Would you retype exactly the lines from the one holding "Where should I" through the last line of the listing, and only those, without pictures?
┄┄┄┄┄┄┄┄┄┄┄┄┄┄┄┄┄┄┄┄
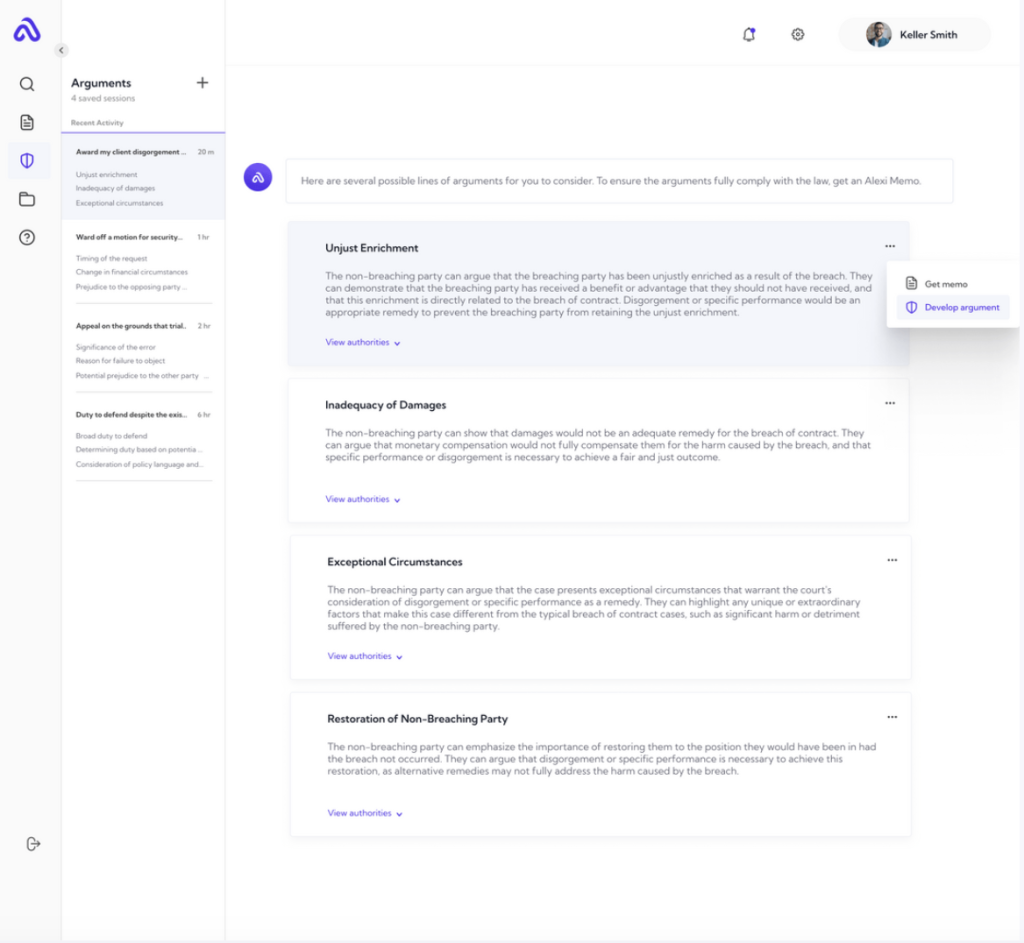Open the Keller Smith profile button

(914, 35)
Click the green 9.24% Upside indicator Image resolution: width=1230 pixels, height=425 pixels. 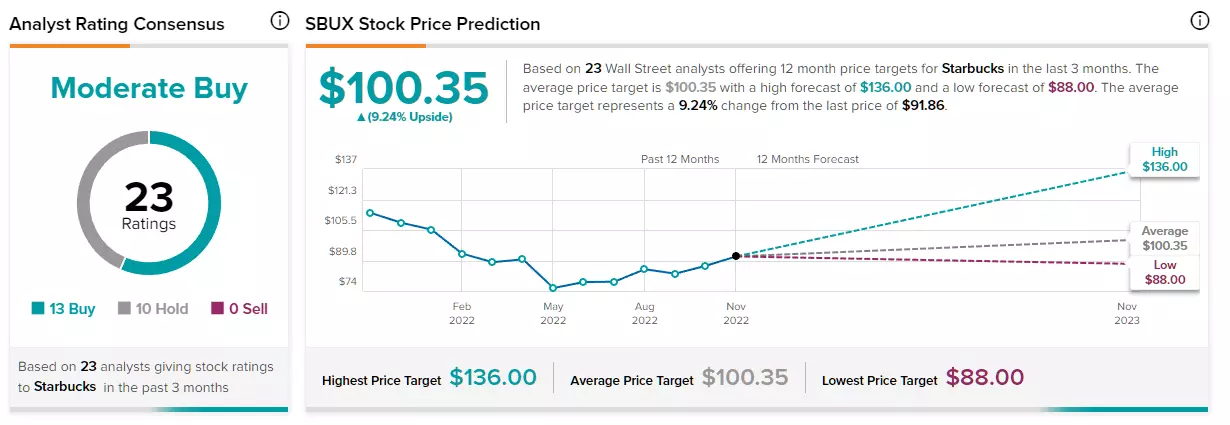coord(404,117)
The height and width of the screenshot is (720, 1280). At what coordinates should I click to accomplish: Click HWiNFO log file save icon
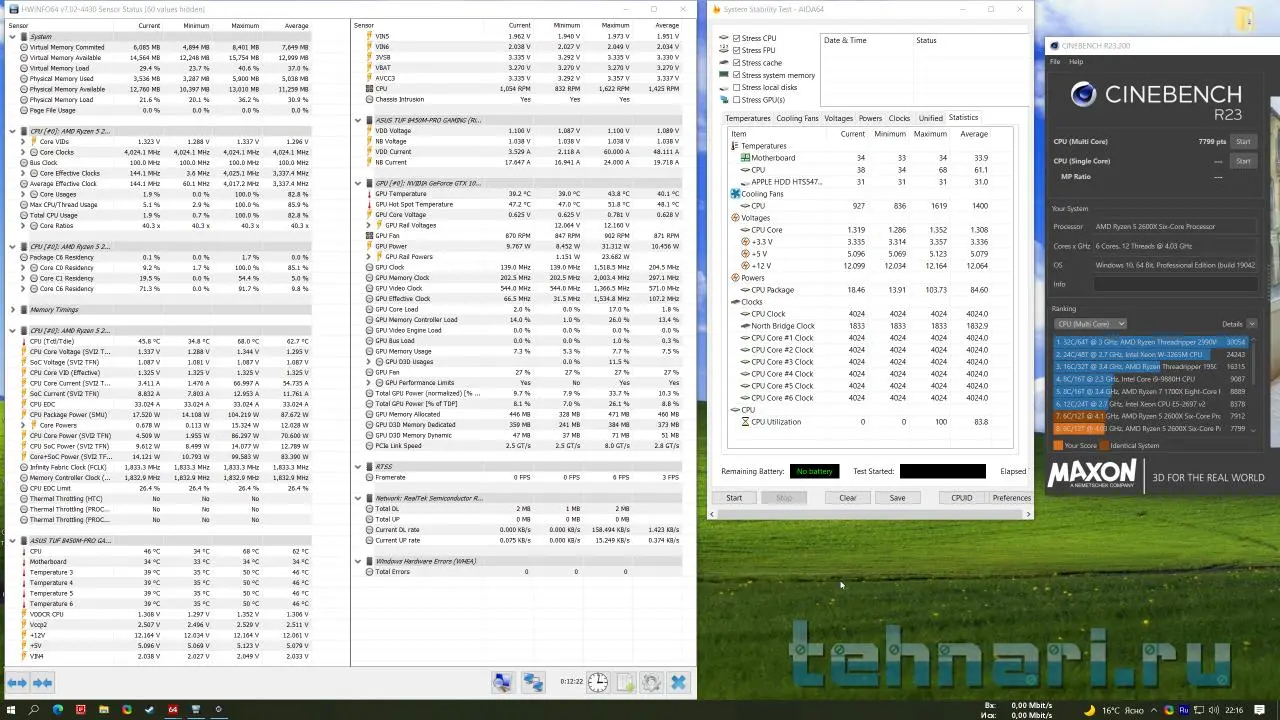tap(624, 683)
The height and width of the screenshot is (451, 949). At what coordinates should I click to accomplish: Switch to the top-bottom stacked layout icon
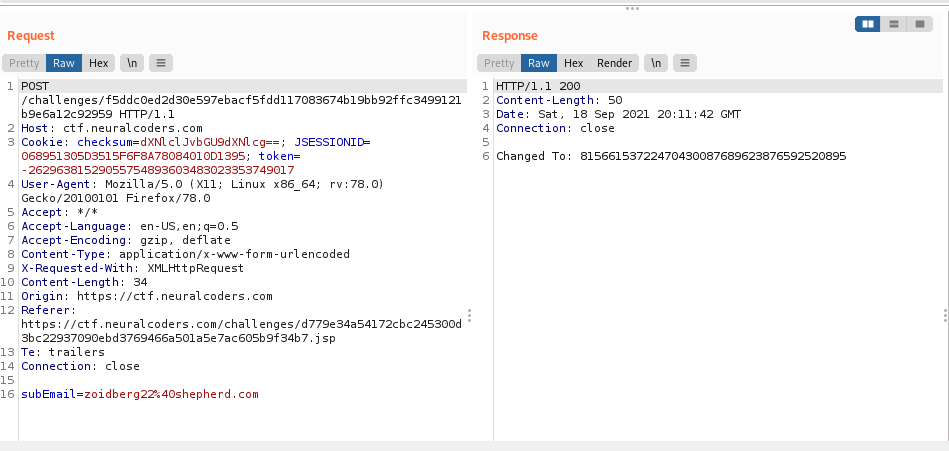click(894, 24)
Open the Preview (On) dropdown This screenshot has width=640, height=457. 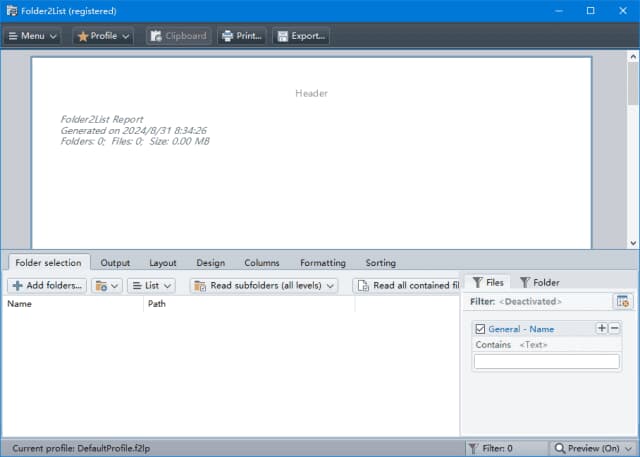594,448
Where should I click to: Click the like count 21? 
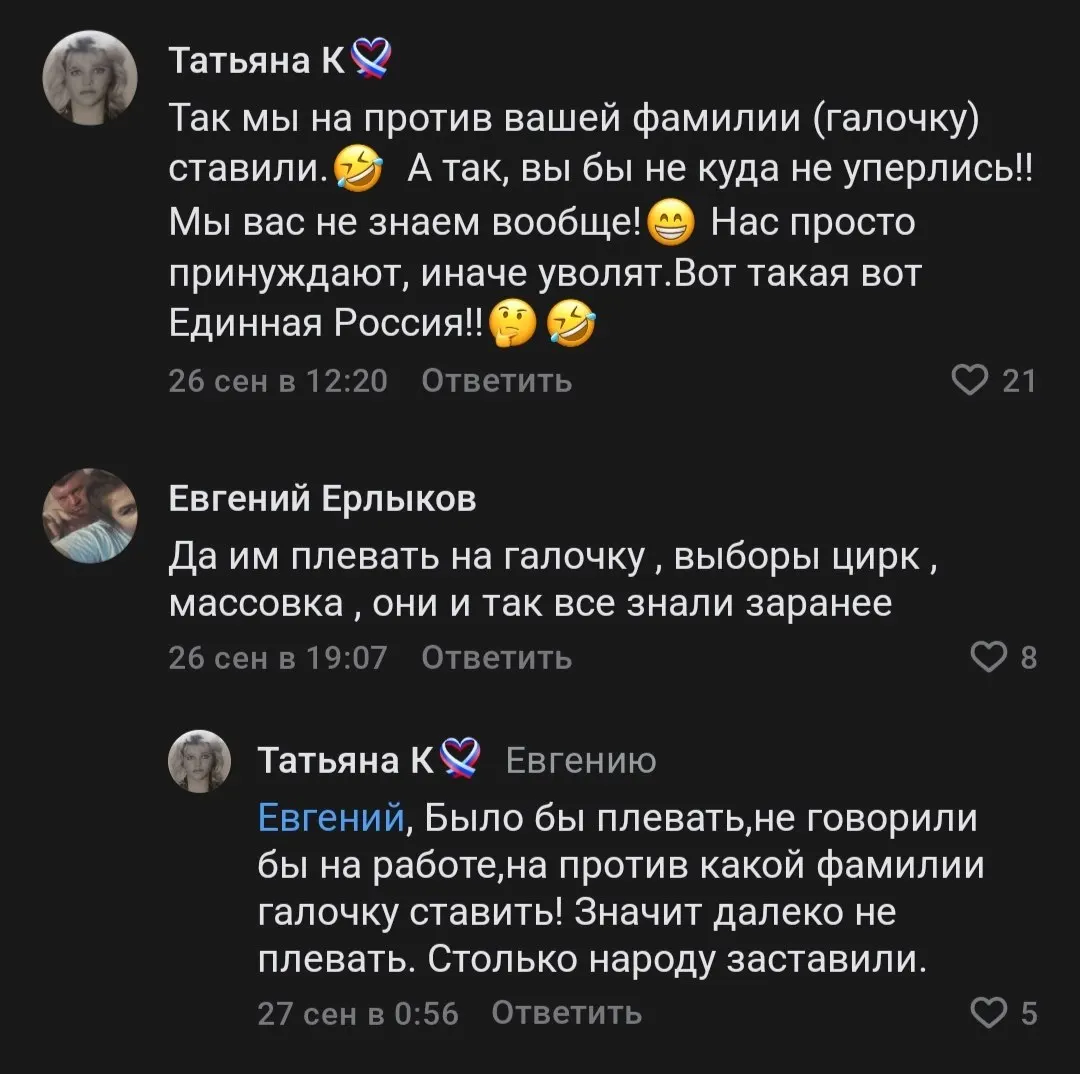1019,381
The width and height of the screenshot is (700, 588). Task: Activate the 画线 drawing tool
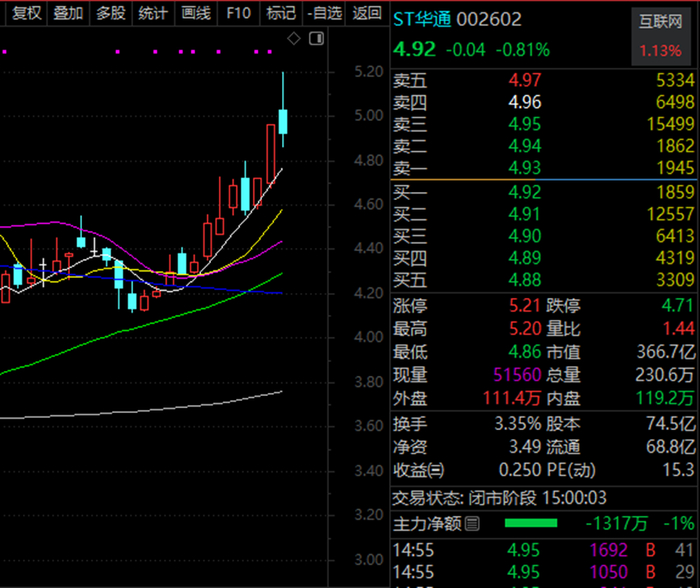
┄┄┄┄┄┄┄┄┄┄┄┄┄┄┄┄┄┄┄┄
▶ [WRITTEN REPLY]:
Where should I click to: Click the like count 21? 
1019,381
The width and height of the screenshot is (700, 588). Task: Activate the 画线 drawing tool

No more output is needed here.